KB: Me encanta cómo lo planteas. Pero aquí está el quid de la cuestión: los gestores de fondos no son tontos. Saben que su trabajo es maximizar la rentabilidad, no devolver favores. Entonces, ¿por qué caen en esto? ¿Es sólo falta de disciplina?
BQ: No es sólo disciplina. Es biología. Hace miles de años, si alguien compartía su comida contigo, devolver el favor era una cuestión de supervivencia. Esa programación interna sigue ahí. Y las empresas lo saben. Por eso te ofrecen «acceso exclusivo» o un informe que «solo tienes tú». No es gratis. Cuentan con que tu instinto te impulse a devolverles algo, como una posición mayor en tu cartera o más operaciones a través de su bróker.

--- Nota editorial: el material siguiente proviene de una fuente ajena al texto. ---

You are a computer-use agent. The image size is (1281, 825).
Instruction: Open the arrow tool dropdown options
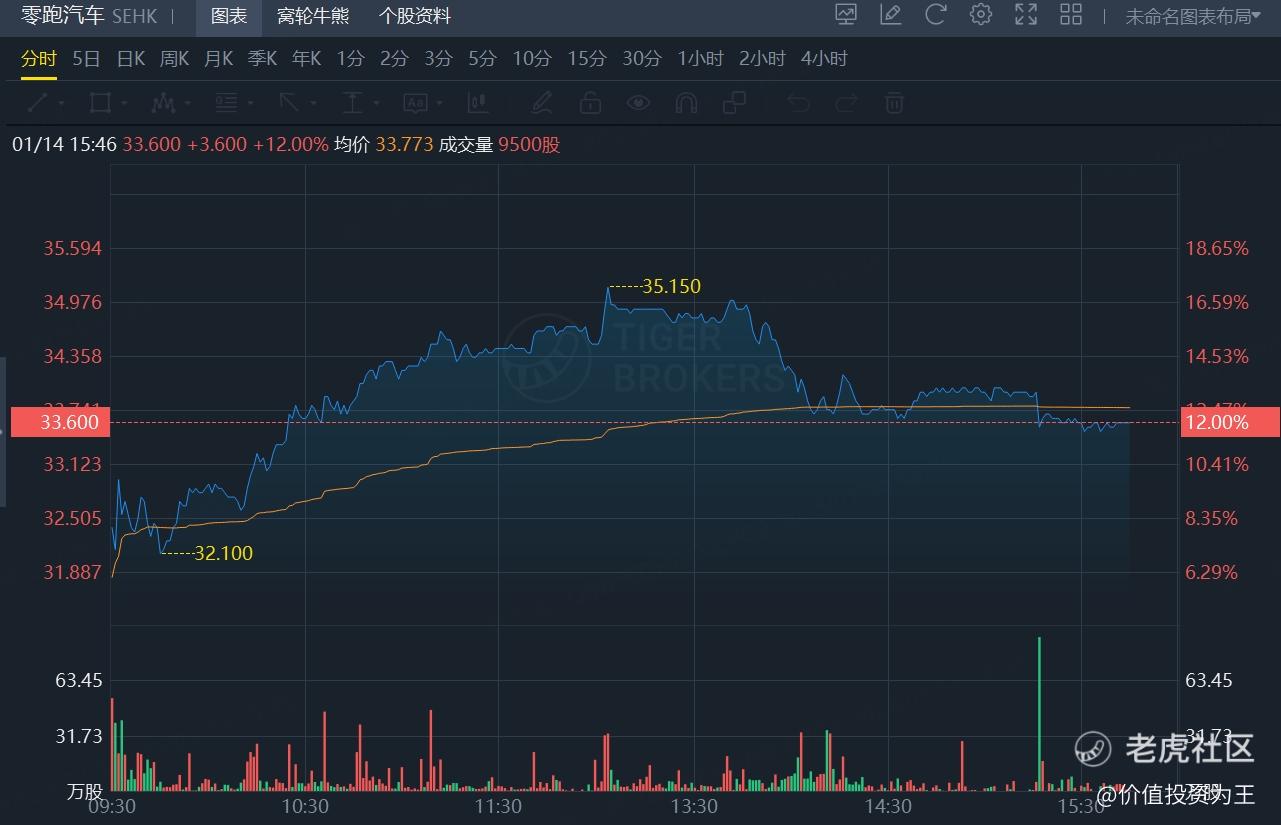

KB: Hablando de brokers, me viene a la mente un estudio de 2016. Algunos brokers facilitaban a los gestores el acceso a reuniones con directivos o a datos «exclusivos». A cambio, los gestores metían más operaciones a través de ellos, aunque eso incrementara las comisiones de trading del fondo que acababan pagando los inversores. Es como un trueque, pero disfrazado de cortesía profesional.
BQ: Sí, exacto. Y lo curioso es que todos se sienten cómodos con la situación. El bróker piensa: «Le he dado algo valioso». El gestor piensa: «Estoy siendo leal a un buen contacto». Y los inversores, bueno, ellos solo ven cómo suben los costes sin saber por qué. Es un sistema perfecto… para todos menos para los clientes del fondo.
KB: Entonces, ¿cómo se sale de esta? Porque no puedes simplemente evitar todas las cenas o decirles a los brókers que no te envíen nada. El mundo de las finanzas es social, te guste o no.
BQ: Tienes razón, no puedes vivir como un ermitaño. Pero puedes levantar murallas. Reglas estrictas: ni regalos caros, ni eventos que parezcan un soborno encubierto. Y lo más importante, un proceso de inversión que no deje margen a los sentimientos. Si cada decisión tiene que pasar por un filtro de datos —múltiplos, proyecciones, riesgos—, es más difícil que una buena comida te desvíe del camino.
KB: Buena idea. Pero también creo que hay una idea más profunda. Tienes que entrenarte para ver los favores como trampas. Cada vez que alguien te ofrezca algo, pregúntate: «¿Qué querrá a cambio?». Porque en este negocio, nadie regala nada.
BQ: (Sonríe) Oh, desde luego. Todo en Wall Street es una transacción. Ese informe «exclusivo» del bróker, esa invitación a un palco en un partido, incluso esa llamada amistosa del consejero delegado. Todo tiene un precio implícito. La clave es ser de los que dicen: «Gracias, pero el café me lo pago yo». O, al menos, ser el que sabe que el café nunca es solo café.
KB: Bien dicho. Pero aquí viene lo triste: los gestores que caen en este sesgo no son los malos de la película. Son gente decente, que intenta hacer lo correcto, atrapada por un instinto que no pueden desconectar.
BQ: Totalmente. Y por eso es tan peligroso. No lo perciben como un error. Les da la sensación de estar siendo un buen colega, un buen socio. Pero cuando gestionas el dinero de otros, ser «buen colega» puede significar que la cuenta la está pagando otro. La solución no es dejar de ser humano, sino recordar que tu humanidad es precisamente lo que intentan explotar.
KB: Entonces, la próxima vez que un gestor reciba una invitación a un evento exclusivo, ¿cuál es la jugada?
BQ: Fácil. Decir: «Gracias, pero ya tengo planes». Luego, vuelve a tus hojas de cálculo y recuerda que tu lealtad es para con tus inversores, no con el tipo que te ofrece un buen whisky. Porque en este juego, el único favor que de verdad importa es el que les haces a quienes confían en ti.